▶ _TASK DETAILS_: Reproduce the material starting with the line containing "You are a computer-use" and going on through the line containing "Instruction: Click the Muhit section heading", swapping "heading" for "title" and leaving everything else unchanged.

── DATASET CONTENT

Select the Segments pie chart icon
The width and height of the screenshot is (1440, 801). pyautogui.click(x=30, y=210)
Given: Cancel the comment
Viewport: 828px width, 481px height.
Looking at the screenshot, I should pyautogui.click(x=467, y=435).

────
── DATASET CONTENT

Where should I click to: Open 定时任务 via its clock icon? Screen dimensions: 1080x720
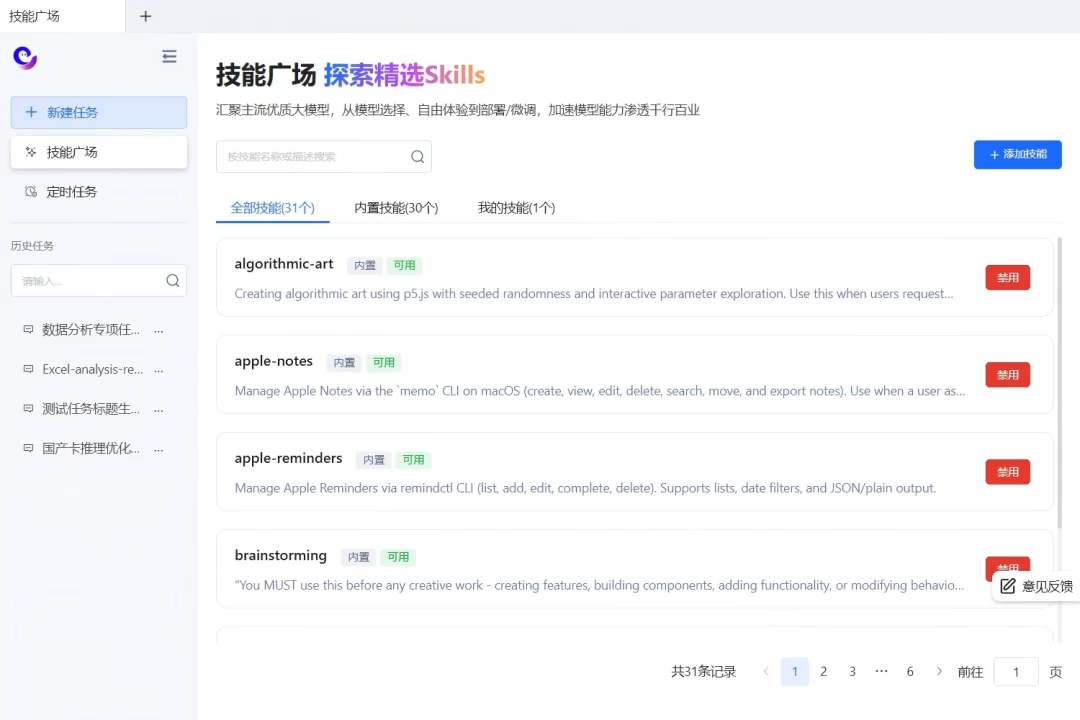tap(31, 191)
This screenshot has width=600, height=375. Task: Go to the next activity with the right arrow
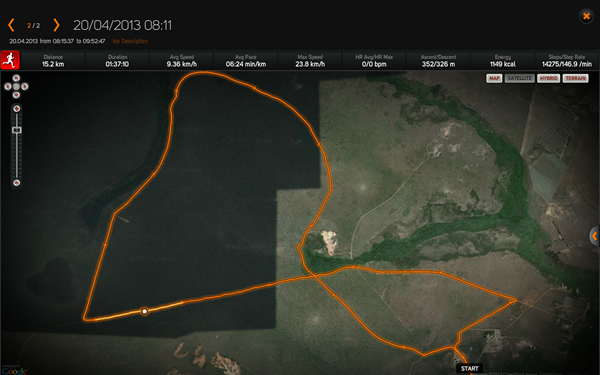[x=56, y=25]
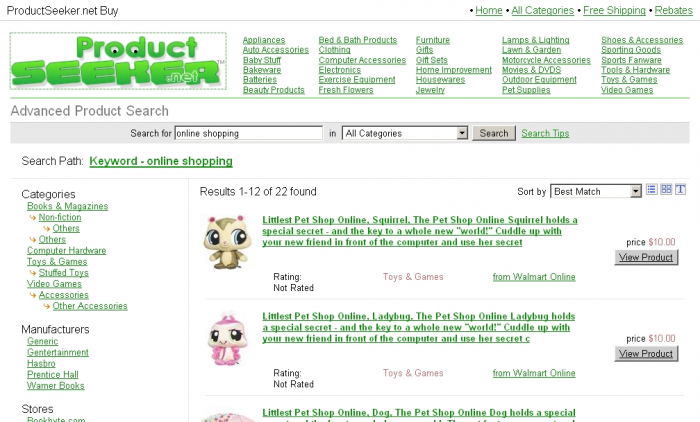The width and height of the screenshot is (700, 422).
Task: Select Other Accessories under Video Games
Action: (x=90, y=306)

────
── DATASET CONTENT

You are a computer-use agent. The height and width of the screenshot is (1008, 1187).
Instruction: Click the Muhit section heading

────

▶ _WRITTEN SOLUTION_:
You are a computer-use agent. The height and width of the screenshot is (1008, 1187).
Instruction: Click the Muhit section title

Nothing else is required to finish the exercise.